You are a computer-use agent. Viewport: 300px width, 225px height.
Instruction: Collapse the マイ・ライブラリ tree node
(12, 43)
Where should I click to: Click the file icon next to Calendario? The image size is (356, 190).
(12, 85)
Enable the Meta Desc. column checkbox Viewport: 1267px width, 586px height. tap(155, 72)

* * *

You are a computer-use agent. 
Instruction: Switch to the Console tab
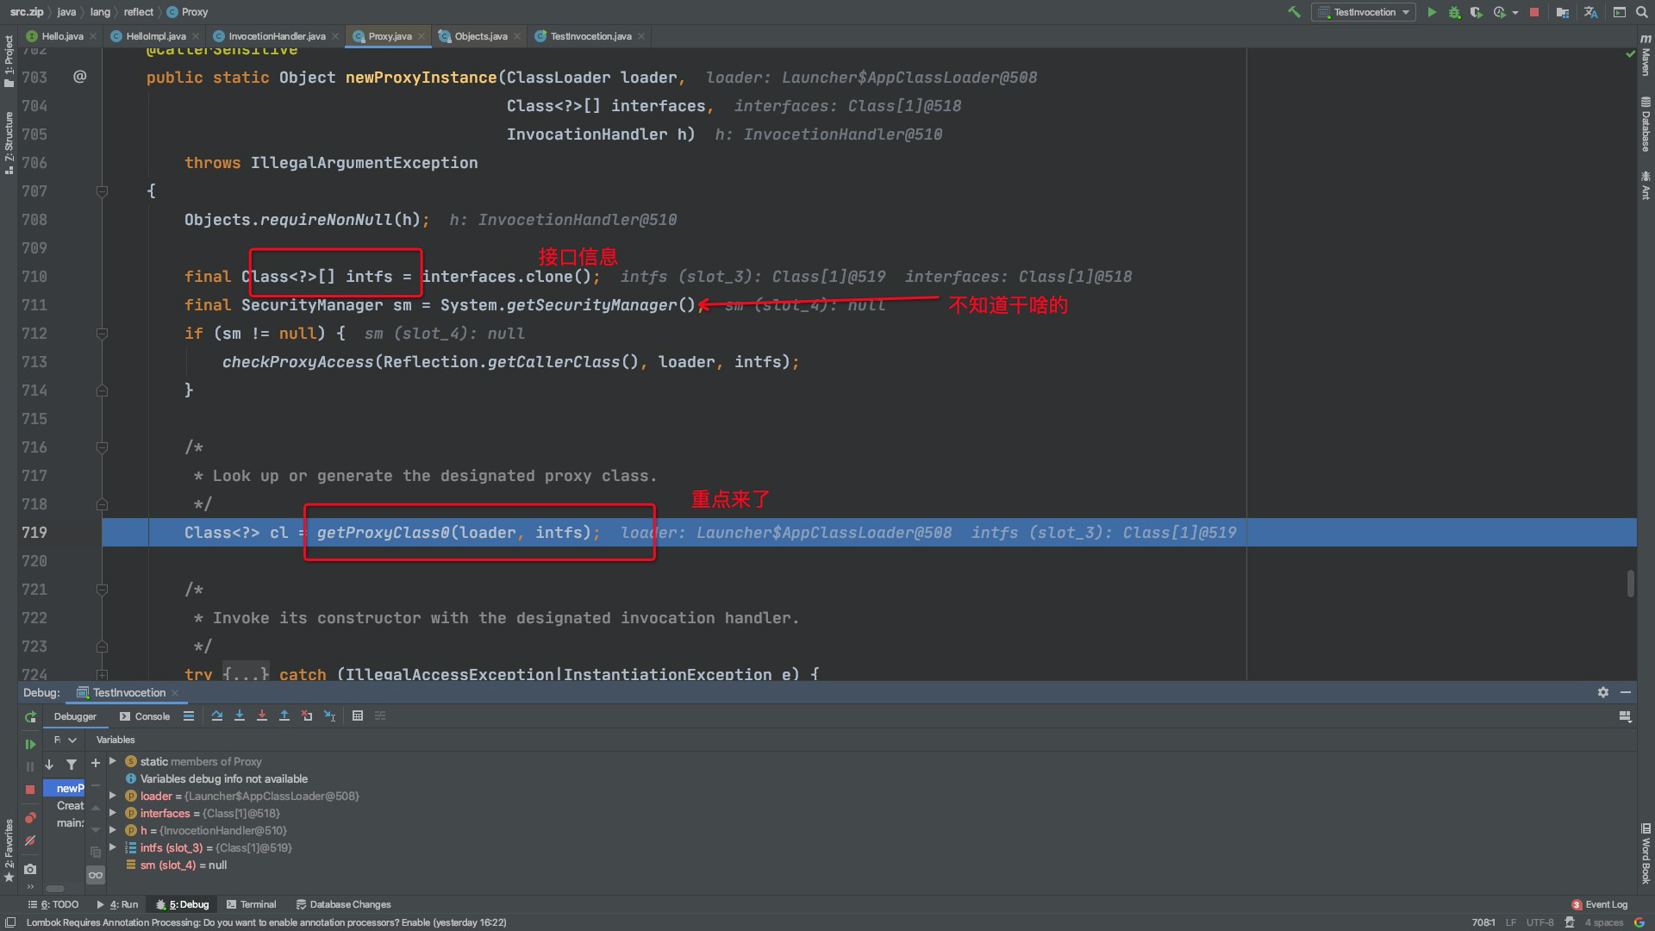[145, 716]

--

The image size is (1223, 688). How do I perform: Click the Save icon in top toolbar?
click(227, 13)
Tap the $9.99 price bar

#### YOUR OBJECTIVE
Which lines above run from the one containing "Instruction: Collapse the マイ・ライブラリ tree node" to the one containing "Enable the Meta"? Give them again exactly, both ends included.

#### EXPECTED ANSWER
Instruction: Collapse the マイ・ライブラリ tree node
(12, 43)
Where should I click to: Click the file icon next to Calendario? The image size is (356, 190).
(12, 85)
Enable the Meta Desc. column checkbox Viewport: 1267px width, 586px height. tap(155, 72)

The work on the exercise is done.